(Items from a data source)
^^^^^^^^

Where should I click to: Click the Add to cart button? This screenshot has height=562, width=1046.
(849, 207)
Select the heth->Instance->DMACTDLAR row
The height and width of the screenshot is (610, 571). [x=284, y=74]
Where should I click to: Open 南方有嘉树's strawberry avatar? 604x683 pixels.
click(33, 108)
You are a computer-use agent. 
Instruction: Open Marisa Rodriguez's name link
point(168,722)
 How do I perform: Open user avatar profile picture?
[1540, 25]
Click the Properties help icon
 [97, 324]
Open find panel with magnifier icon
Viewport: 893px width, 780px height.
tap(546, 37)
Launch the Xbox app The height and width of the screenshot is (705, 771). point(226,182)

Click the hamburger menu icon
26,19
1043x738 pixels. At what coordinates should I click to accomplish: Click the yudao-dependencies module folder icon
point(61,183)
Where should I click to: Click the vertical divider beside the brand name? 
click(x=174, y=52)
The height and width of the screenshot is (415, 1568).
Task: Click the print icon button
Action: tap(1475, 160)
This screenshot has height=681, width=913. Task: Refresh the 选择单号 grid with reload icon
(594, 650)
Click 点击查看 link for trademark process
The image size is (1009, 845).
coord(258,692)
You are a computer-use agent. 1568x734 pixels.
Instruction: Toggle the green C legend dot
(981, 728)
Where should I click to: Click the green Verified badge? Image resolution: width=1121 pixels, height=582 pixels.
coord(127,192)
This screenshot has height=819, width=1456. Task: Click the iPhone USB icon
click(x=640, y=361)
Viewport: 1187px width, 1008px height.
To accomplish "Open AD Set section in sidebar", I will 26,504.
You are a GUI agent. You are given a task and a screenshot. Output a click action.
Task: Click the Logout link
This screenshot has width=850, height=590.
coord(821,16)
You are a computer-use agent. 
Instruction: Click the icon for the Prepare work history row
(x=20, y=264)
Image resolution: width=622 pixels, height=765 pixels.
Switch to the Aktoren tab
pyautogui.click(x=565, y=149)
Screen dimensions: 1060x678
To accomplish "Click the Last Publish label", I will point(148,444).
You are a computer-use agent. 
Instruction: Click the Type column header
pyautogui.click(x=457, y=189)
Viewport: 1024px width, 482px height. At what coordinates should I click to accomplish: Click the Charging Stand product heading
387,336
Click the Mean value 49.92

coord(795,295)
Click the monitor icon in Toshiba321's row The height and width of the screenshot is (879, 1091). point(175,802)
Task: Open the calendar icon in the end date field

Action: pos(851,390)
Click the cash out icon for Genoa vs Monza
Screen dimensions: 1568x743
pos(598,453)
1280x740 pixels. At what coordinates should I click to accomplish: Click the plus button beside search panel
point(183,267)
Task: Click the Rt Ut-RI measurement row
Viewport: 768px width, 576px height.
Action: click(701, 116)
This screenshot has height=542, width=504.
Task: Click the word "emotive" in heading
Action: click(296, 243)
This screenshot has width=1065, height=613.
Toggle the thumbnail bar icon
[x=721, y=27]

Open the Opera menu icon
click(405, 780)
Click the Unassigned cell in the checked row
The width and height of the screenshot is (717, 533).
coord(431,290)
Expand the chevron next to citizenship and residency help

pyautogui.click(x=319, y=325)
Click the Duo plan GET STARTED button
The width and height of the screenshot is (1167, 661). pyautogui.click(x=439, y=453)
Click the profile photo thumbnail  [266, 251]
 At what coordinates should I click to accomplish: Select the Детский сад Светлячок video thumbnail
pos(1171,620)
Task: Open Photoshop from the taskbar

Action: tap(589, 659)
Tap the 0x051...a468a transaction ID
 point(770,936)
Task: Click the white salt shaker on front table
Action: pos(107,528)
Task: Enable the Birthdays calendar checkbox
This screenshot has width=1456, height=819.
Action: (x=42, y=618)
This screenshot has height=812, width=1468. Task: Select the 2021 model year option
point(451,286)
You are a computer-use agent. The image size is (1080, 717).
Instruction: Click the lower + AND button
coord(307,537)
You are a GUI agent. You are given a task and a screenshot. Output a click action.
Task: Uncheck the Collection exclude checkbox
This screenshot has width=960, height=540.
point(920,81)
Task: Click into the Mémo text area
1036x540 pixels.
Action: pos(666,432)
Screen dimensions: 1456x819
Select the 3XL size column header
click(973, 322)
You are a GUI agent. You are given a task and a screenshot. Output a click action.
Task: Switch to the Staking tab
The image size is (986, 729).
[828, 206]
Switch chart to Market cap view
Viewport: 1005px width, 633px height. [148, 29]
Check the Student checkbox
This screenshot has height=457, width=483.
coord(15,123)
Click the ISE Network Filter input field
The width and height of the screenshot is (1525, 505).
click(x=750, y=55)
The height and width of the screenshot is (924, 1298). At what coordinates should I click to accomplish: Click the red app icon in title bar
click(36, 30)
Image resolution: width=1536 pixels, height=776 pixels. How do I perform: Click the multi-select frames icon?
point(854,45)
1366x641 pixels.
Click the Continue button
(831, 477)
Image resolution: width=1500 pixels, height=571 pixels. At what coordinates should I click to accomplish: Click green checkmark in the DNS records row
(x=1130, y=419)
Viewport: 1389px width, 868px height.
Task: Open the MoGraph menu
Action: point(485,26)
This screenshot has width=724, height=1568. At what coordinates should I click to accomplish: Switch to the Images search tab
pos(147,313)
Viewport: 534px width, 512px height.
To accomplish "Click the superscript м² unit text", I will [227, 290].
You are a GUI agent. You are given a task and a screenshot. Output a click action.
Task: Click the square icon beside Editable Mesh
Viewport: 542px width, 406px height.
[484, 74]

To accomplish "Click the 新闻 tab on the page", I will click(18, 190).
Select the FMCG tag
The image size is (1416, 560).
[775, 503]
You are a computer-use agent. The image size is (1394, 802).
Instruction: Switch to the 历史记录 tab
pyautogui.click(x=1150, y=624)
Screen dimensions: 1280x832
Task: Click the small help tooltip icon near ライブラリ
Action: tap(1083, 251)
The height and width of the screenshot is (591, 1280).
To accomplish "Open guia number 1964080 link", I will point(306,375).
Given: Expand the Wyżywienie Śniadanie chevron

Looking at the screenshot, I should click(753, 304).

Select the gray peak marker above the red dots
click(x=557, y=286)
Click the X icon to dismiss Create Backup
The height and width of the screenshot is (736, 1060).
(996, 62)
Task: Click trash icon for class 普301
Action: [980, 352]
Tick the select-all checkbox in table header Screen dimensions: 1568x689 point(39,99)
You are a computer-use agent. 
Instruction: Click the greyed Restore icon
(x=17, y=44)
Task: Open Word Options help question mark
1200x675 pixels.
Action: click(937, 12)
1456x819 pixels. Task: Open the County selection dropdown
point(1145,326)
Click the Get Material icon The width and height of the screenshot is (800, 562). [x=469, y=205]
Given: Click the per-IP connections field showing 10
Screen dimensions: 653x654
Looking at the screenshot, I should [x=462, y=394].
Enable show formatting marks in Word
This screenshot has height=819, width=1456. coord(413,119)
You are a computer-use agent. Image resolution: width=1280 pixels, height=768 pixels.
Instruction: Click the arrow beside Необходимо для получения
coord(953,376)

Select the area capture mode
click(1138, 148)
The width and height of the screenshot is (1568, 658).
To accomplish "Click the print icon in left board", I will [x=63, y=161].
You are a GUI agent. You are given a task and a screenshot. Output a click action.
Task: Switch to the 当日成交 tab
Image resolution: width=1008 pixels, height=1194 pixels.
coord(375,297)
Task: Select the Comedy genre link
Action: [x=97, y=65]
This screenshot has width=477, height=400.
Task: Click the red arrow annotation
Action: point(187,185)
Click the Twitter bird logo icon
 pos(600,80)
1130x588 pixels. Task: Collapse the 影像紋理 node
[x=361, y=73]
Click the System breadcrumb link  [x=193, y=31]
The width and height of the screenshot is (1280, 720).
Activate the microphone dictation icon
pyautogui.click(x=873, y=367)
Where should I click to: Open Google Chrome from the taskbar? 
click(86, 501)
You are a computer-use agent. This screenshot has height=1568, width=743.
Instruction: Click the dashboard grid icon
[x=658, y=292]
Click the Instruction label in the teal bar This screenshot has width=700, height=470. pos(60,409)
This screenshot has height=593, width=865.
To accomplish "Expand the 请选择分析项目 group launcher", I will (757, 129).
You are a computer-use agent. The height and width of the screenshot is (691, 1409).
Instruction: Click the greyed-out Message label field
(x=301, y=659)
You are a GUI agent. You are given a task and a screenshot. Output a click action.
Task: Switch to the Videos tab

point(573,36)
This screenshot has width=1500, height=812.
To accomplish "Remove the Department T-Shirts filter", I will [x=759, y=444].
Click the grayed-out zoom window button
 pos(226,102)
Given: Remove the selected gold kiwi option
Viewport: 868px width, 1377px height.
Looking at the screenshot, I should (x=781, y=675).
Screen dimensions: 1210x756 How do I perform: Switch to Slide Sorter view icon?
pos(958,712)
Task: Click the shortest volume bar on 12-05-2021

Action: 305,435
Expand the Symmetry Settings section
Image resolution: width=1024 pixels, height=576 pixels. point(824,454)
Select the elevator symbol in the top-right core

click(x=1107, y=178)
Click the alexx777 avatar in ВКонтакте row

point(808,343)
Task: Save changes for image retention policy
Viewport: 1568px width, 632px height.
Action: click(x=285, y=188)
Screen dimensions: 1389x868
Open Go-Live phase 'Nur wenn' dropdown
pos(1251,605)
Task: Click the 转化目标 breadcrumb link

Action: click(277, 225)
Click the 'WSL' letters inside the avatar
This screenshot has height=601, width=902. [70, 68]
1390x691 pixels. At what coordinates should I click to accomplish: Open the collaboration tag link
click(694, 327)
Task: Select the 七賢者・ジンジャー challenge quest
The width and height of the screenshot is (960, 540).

^^^^^^^^

Problem statement:
Where the string "computer" turns up in a line of the data above, copy that whole line.

Result for this exercise:
You are a computer-use agent. 
You are a computer-use agent. 1568x734 pixels.
You are a computer-use agent. 
You are a computer-use agent. 
You are a computer-use agent. The image size is (1080, 717).
You are a computer-use agent. The image size is (1394, 802).
You are a computer-use agent. 
You are a computer-use agent. Image resolution: width=1280 pixels, height=768 pixels.
You are a computer-use agent. This screenshot has height=1568, width=743.
You are a computer-use agent. The height and width of the screenshot is (691, 1409).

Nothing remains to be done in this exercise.